These mornings, you're not sure
what will wake you first:
the smell of cigarette smoke
sifting through a window screen,
the hushed voices of men
in hard hats sipping coffee
or the high pitched beep beep
of trucks backing down streets.
You roll out of bed, click off
the alarm a half hour before
it rings. By the time you start
to brush your teeth, jack
hammers are digging deeper
to build higher and keep pace
with rising rents, the changing
neighborhood. It's easy to think
of the late 70's and your grandfather,
the last white man left standing
in Bed Stuy, sitting at the head
of the table with his hands clasped
as if in prayer talking about
his long gone days, complaining
about the coloreds taking over
and your god damn long hair.

You recognize fewer and fewer
people as you walk the ten blocks
to the subway. No need to nod
hello, stop and talk with anyone.
Almost overnight, everyone's grown
younger, thinner, richer, whiter
and they all own dogs or nannies
who push strollers built like tanks.
You miss the corner candy store,
the Deli next door and its thick
Italian heroes.
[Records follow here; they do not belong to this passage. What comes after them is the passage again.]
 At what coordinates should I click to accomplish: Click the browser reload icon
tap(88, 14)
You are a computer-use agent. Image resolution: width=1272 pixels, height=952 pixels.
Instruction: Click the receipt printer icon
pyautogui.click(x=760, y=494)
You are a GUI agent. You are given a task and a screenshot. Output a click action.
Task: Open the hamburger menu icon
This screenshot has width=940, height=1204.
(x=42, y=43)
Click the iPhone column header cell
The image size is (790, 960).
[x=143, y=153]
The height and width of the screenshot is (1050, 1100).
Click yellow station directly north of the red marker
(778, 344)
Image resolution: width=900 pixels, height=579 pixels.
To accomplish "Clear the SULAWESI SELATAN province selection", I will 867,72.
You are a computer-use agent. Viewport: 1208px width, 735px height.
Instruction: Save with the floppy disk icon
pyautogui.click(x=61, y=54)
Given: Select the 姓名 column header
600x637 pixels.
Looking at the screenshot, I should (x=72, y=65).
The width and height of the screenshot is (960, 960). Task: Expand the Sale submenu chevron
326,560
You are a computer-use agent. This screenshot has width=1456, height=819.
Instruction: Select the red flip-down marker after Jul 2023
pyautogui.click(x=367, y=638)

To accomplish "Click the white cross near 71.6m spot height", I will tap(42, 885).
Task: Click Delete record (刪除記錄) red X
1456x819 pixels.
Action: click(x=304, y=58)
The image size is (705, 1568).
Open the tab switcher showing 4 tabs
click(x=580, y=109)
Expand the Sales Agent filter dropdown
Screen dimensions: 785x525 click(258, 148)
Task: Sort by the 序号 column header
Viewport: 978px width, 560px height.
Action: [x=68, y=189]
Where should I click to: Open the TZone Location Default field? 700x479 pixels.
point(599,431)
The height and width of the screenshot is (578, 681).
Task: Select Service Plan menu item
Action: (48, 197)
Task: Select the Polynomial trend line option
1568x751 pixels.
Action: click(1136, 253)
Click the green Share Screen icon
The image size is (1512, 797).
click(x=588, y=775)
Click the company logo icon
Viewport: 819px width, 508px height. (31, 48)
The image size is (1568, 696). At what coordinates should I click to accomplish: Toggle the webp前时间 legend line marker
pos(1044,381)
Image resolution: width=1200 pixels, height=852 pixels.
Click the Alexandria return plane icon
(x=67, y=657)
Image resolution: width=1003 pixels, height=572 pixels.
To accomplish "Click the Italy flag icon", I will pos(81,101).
The newsstand
still guards the subway entrance.
You went to school with the owner
and you're both scarred by the names
of nuns and Franciscan Brothers
who tried and failed to beat
any sense into you. Head down,
Tom's changing a creased twenty
licking his ink stained fingers.
You're staring at beautiful women
as they buy bottled water, check
cell phones and text messages
to men and boys nothing like you.

Was it the day before yesterday
or as far back as twenty years ago
that you could slam that window
shut and return to bed, lie with Erica,
Suzanne or Helen and the only things
that entered your mind were breakfast,
whether the local theater was showing
the movie you were dying to see
or maybe you would quietly get up,
step across the room and put on
some sweet soulful morning music
and do it all blessed day long?
She'd rest her head against your
chest, play with your softening cock
and you'd talk about schoolyard days,
books, songs, hitchhiking cross country,
the first time you almost had sex
and how you could stay here forever.
You'd laugh, whisper and sometimes
talk out loud about building your own
world, how everything would fall
into place gracefully, never thinking
about your grandfather easing closer
to death, afraid of feeling left behind.

From The Last Lie

Article © Tony Gloeggler. All rights reserved.
Published on 2018-01-01
Image(s) are public domain.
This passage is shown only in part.